夜色如墨,醉月楼顶层的秘殿被数百盏琉璃灯照得通明,却又诡谲地幽暗。
殿中央铺设一张巨大的黑玉床榻,四周环绕着层层纱幔,幔后隐约可见数十道身影——有江湖豪客,有权贵子弟,有魔门余孽,也有那些曾被叶轻裳一剑斩杀亲友、却今夜齐聚一堂的仇家。
他们或坐或立,目光灼热地盯着床榻中央的那道身影。
叶轻裳跪坐在黑玉榻上,全身仅着一件极薄的月白纱衣,纱料近乎透明,烛火一照,便将她每一寸肌肤映得纤毫毕现。
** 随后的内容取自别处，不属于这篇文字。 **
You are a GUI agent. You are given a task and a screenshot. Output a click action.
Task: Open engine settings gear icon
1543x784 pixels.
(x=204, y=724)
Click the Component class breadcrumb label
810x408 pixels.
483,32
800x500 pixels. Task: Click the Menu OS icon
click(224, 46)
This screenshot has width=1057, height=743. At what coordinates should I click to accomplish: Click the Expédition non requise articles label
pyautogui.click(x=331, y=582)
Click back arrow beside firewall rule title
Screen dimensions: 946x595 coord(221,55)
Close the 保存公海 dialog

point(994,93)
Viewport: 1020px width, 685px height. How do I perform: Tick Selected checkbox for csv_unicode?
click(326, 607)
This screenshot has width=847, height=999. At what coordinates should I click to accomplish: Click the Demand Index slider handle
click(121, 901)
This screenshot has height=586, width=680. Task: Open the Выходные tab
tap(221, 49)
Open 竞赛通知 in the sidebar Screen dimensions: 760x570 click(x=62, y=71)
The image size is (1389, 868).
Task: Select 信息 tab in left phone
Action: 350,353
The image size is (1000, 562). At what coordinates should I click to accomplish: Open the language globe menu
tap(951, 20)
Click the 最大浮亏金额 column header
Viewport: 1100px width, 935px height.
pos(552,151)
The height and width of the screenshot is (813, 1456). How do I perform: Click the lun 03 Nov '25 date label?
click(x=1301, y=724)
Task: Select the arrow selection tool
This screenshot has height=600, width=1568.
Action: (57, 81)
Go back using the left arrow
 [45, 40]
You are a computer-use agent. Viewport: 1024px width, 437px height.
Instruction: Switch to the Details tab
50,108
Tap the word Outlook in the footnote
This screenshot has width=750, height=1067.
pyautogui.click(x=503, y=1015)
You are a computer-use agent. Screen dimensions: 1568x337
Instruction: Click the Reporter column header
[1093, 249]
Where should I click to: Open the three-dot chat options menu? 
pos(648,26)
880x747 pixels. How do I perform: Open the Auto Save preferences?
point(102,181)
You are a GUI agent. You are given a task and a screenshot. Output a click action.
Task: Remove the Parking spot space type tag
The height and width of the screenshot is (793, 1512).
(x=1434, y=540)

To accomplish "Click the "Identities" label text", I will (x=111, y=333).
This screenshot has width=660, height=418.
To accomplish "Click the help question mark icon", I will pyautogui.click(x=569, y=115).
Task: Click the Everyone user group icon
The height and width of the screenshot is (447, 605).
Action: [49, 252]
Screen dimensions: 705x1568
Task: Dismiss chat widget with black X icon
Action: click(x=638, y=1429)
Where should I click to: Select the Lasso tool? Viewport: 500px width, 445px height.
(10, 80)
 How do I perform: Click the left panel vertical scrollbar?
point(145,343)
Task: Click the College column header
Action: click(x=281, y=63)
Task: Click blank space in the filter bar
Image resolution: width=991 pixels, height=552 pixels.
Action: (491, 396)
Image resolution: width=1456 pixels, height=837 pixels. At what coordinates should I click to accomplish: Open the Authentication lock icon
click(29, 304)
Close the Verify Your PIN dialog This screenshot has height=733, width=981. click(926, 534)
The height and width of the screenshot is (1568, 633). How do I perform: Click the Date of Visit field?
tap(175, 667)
胸前两团雪腻高高挺起,乳尖嫣红如血,在纱下清晰凸显,随着呼吸剧烈颤动;腰肢纤细得仿佛一握便断,小腹平坦光滑,肚脐小巧凹陷,周围肌肤泛着细密的汗珠;下身秘处早已湿透,纱衣下摆贴合腿根,勾勒出粉嫩花瓣的轮廓,蜜液顺着大腿内侧滑落,在黑玉上留下晶莹水痕;臀部圆润挺翘,跪坐时臀肉微微分开,露出后庭那朵紧闭的粉菊;玉足并拢跪地,足弓高高弯起,脚趾蜷缩,足底雪白细腻,沾着些许蜜液,泛着淫靡光泽。
她的长发彻底散开,如瀑布般披散在肩背,几缕发丝被汗水黏在脸颊与颈侧,衬得她原本冷冽如霜的脸庞此刻媚态横生。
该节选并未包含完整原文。